US issues global travel alert, cites al-Qaida threat

Congress briefed on US intelligence that terrorist group was in an advanced stage of planning attack.

al-qaida terrorist 370 (photo credit: REUTERS)
al-qaida terrorist 370
(photo credit: REUTERS)
WASHINGTON -- The US Congress has been briefed on US intelligence that al-Qaida was in an advanced stage of planning an attack on American interests abroad, leading to a rare worldwide travel warning from the State Department on Friday.
"Suffice it to say, the State Department doesn't do things like this cavalierly," Congressman Eliot Engel, ranking member of the House Foreign Relations Committee, told The Jerusalem Post Friday afternoon. "If they're doing it, then there's obviously a credible threat."
The congressman from New York said he could not go into details of the threat, as the contents of the meeting were classified.
But CNN reports that the threat originated from al-Qaida in Yemen. US intelligence agencies are unsure of the target, which led to the widely precautionary closing of embassies across the region.
"I think after Benghazi, when there were accusations of lackadaisical security, or putting our people in harms way... I think this is the first time you see a reaction to that," Engel stated, noting the "plausibility" of the threat. "Some of the criticisms are taken seriously, and that's why you see this."

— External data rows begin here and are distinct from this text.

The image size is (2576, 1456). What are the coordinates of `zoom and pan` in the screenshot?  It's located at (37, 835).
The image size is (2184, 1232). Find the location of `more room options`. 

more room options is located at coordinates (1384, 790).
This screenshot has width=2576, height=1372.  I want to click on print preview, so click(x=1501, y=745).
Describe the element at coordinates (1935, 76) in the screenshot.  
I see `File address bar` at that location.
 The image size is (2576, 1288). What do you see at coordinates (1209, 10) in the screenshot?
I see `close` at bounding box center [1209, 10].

The worldwide travel alert on Friday warning Americans that al-Qaida may be planning attacks in August, particularly in the Middle East and North Africa.
The State Department travel alert was based on the same intelligence that prompted it to close 21 US embassies and consulates on Sunday, Aug. 4, chiefly those in the Muslim world, a US official told Reuters on condition of anonymity.
"The Department of State alerts US citizens to the continued potential for terrorist attacks, particularly in the Middle East and North Africa, and possibly occurring in or emanating from the Arabian Peninsula," its statement said.
"Current information suggests that al-Qaida and affiliated organizations continue to plan terrorist attacks both in the region and beyond, and that they may focus efforts to conduct attacks in the period between now and the end of August," it added, saying the travel alert would expire on Aug. 31.
Among the most prominent of al-Qaida's affiliates is al-Qaida in the Arabian Peninsula, a Yemen-based group whose attempted attacks included the Christmas Day 2009 attempt to blow up a Northwest Airlines flight from Amsterdam to Detroit.
US security sources, speaking on condition of anonymity, said the threat was related to AQAP but there was not a specific target. They also said that it was aimed at Western interests, an assessment later confirmed by the top US military officer.
"The intent is to attack Western, not just US interests," General Martin Dempsey, chairman of the US Joint Chiefs of Staff, told ABC News in an interview to be broadcast on its "This Week" program on Sunday.
"There is a significant threat stream and we're reacting to it," he said, adding that the kind of potential attack was "unspecified."
Britain said it would close its embassy in Yemen on Sunday and Monday. "We are particularly concerned about the security situation in the final days of Ramadan and into Eid," Britain's Foreign Office said in a statement, referring to the Muslim holy month which ends on Wednesday.'SOME SPECIFICITY'
A US official who spoke on condition of anonymity said the threat was serious and that the US government had reacted in such a dramatic manner "because we have some specificity but not enough."
On Thursday, the State Department said US embassies that would normally be open on Sunday - chiefly those in the Muslim world - would be closed that day because of security concerns, adding that they might be shut for a longer period.
The embassies in the following countries will be closed: Afghanistan, Algeria, Bahrain, Bangladesh, Djibouti, Egypt, Iraq, Jordan, Kuwait, Libya, Mauritania, Oman, Qatar, Saudi Arabia, Sudan, the United Arab Emirates and Yemen.
The consulates in Arbil, Iraq; Dhahran and Jeddah, Saudi Arabia; and Dubai, United Arab Emirates will also be shut.
The US Embassy in Tel Aviv, which is normally closed to the public on Sunday, said all its facilities would be shut on Sunday and workers not essential for the building's security had been told not to come in.
It also said the American Center in Jerusalem and the Haifa Consular Agency would be closed on Sunday.
While the US State Department routinely releases what it describes as a "Worldwide Caution" warning US citizens of the general potential danger of attacks around the world, Friday's travel alert was based on more specific information, said one US official who spoke on condition of anonymity.
The previous "Worldwide Caution" was issued on Feb. 19.
US officials declined to provide additional details about the intelligence that led them to close the diplomatic missions and to issue the worldwide travel alert.
However, a second US official said there was no information on a specific target, which was the reason for the broad alert.
The chairman of the US House of Representatives Foreign Affairs Committee, Ed Royce, said on CNN's "New Day" that he and several other lawmakers met two days ago with Vice President Joe Biden to discuss the threat.
Later on MSNBC, Royce said: "I believe that it is probably now prudent, given the fact that, in this case, we do have this intelligence, to take this step to make certain that we have fully protected our embassy personnel."